Since 2006, Yoshinori Suzuki has been tasked with overhauling the bourse’s outdated systems and enabling Tokyo to compete with its international peers. Under his watch, the TSE launched the Tdex+ derivatives trading system in October 2009, the Arrowhead cash equities platform in January 2010, and the New Tdex+ System was launched in November 2011. Unfortunately for Mr Suzuki, the nature of his job means that he does not get much media attention when things go right.

He stepped into the CIO role following a high-profile glitch in 2005 that caused major disruption to trading, as well as the TSE’s reputation. The Arrowhead project to upgrade the TSE’s cash equities platform began in 2006. “At that time, high-speed trading systems were a must. It had already started in 2004 in other places and TSE had to catch up,” says Mr Suzuki. “When we cut over to the new system, the response time was 2 milliseconds. Now it is faster at less than 1 millisecond. We are already considering upgrading it in about two years’ time.” 

“It was important to ensure scalability and also reliability,” he says of the project’s priorities. After a public tender, Fujitsu – also the technology vendor for the old system – was selected. “Fujitsu was selected for its high reliability,” says Mr Suzuki.

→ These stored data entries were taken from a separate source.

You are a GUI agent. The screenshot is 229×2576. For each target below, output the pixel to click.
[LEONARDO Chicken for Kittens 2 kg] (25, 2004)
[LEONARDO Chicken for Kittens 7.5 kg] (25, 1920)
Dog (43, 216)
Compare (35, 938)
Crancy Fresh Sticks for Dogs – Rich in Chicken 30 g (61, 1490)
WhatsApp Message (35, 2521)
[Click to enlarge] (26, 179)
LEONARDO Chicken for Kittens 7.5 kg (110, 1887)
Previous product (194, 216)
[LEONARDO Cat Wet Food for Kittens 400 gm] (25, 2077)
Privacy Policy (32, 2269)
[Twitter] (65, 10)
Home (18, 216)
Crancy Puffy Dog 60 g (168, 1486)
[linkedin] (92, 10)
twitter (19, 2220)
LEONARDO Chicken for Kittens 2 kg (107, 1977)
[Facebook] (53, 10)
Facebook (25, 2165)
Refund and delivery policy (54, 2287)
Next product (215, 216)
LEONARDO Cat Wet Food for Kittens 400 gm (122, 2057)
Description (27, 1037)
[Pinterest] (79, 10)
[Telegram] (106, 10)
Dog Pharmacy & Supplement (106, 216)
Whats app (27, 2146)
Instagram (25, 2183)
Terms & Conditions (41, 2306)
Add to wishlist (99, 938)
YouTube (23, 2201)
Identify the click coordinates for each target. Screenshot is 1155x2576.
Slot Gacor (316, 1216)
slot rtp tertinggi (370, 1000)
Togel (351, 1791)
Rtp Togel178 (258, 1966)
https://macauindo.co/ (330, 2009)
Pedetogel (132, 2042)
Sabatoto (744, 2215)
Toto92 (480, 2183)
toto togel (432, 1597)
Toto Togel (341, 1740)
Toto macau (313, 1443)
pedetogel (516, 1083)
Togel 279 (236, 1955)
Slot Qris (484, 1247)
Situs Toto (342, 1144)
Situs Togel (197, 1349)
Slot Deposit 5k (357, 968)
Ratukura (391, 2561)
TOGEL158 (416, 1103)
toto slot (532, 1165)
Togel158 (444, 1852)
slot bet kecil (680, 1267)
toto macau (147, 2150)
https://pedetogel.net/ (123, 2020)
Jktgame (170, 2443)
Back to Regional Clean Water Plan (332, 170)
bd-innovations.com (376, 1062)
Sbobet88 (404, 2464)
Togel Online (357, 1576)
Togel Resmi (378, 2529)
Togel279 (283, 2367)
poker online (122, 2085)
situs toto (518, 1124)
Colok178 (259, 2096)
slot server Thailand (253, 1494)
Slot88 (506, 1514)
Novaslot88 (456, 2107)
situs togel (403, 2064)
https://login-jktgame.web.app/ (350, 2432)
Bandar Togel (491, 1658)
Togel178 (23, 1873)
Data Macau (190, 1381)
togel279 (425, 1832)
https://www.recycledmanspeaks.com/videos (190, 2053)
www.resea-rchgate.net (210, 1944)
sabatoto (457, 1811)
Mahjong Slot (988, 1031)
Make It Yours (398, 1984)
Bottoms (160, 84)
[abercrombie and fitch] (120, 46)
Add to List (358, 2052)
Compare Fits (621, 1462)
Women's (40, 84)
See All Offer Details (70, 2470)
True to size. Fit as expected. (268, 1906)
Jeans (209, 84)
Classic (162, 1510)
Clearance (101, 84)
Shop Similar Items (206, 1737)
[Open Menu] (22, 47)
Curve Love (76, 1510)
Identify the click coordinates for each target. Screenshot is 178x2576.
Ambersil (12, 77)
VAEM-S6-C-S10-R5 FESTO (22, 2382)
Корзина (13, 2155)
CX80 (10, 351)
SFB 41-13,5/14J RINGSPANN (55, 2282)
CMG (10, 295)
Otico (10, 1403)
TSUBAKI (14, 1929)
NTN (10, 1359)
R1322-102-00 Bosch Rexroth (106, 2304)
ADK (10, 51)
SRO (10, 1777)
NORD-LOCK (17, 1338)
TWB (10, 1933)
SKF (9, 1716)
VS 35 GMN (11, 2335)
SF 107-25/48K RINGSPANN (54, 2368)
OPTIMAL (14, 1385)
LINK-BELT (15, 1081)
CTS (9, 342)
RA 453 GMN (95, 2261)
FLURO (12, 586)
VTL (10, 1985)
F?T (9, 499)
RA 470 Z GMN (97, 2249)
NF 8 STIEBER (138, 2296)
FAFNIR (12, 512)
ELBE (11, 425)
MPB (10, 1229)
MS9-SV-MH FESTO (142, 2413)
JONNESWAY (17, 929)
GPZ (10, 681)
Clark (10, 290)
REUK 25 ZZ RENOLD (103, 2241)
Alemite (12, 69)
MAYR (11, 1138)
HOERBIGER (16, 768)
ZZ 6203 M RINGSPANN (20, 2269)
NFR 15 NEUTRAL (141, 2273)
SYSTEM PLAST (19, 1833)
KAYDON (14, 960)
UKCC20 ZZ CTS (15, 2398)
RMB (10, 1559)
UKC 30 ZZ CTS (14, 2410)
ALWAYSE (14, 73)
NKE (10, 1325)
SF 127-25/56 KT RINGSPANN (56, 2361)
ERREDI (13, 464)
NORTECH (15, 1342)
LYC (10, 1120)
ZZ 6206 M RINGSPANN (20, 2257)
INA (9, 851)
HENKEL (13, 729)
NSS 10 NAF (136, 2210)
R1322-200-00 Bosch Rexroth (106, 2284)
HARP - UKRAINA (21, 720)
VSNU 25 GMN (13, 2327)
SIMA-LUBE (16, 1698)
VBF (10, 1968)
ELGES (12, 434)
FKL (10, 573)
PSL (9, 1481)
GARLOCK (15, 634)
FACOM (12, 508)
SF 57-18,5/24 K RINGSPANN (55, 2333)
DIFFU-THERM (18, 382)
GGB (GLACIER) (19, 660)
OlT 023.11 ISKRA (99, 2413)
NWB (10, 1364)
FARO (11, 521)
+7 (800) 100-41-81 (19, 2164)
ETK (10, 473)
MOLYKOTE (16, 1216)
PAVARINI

When asked if he was able to sleep easily at the time of the cutover to the new system, Mr Suzuki says: “It is not something that gives me great fear,” and goes on to add that the biggest challenge with this project was building a totally new model.  

Software development

The software development itself was completed eight months before the cutover. “We decided to spend ample time testing the brokers,” says Mr Suzuki, explaining that the testing was done on the brokers’ software as well as at the exchange to stabilise both sides of the system. “Of course, it is true that every time we introduce and implement a new system, we have to stay a little nervous. With this particular system, the software was very stable,” he says.

Between January 2010 and June 2010, Mr Suzuki explains, there had been only 26 bugs, half of which were in the middleware, the rest in the software. He adds that they were not serious and caused relatively minor problems, such as jamming the displays or not aligning digits correctly. “The software stability, which was assured in the development phase, helped a lot,” he says.

“We assumed in the design phase that we would have to cope with switchover failures. From my experience of working at NTT Data, I knew that hardware does not always behave as you want it to behave.” 

In February 2012, TSE learnt the harsh lesson that humans also do not always behave as they are supposed to. After two years with Arrowhead, a server failed and an operator did not check whether the back-up server had kicked in. It had not. Mr Suzuki confirms that the suspension in trading was caused by human error. “People always make mistakes – that has to be a very basic assumption upon which we operate the system,” he says.

When such incidents occur, Mr Suzuki is under pressure from the scrutiny of politicians, regulators and the media. And with the merger of TSE with Osaka Securities Exchange scheduled for January 2013, there will be no easing in the demands of his role.